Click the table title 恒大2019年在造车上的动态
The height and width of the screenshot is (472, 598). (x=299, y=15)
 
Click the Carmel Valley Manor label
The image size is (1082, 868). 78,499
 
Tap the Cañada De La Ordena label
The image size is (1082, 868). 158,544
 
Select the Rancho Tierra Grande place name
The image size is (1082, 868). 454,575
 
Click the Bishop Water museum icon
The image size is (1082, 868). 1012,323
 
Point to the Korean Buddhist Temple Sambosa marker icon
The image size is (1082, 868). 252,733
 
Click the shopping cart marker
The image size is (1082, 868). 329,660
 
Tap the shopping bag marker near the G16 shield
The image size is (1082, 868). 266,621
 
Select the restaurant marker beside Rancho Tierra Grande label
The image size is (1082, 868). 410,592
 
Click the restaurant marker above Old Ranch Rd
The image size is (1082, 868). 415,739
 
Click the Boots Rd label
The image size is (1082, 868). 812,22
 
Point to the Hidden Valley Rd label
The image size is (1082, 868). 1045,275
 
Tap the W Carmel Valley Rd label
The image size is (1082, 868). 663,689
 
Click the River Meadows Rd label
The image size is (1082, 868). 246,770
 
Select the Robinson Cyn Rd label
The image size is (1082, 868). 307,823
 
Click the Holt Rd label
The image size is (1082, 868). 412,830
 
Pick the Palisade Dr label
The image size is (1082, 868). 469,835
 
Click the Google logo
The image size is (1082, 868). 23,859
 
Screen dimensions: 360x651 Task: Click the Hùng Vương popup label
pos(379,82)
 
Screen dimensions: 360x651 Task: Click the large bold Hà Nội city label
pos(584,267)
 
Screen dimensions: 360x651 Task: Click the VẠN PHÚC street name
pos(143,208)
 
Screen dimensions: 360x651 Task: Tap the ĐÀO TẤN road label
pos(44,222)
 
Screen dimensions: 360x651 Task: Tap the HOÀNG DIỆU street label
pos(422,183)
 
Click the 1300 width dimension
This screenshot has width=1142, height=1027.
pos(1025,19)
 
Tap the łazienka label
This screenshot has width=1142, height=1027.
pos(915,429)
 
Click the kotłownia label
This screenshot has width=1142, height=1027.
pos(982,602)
════════
:: What you will do ::
Identify every line of the records that contains the string "name", treating uppercase and lowercase as different.

:: Response to this task ::
Select the Rancho Tierra Grande place name
Screen dimensions: 360x651 Task: Click the VẠN PHÚC street name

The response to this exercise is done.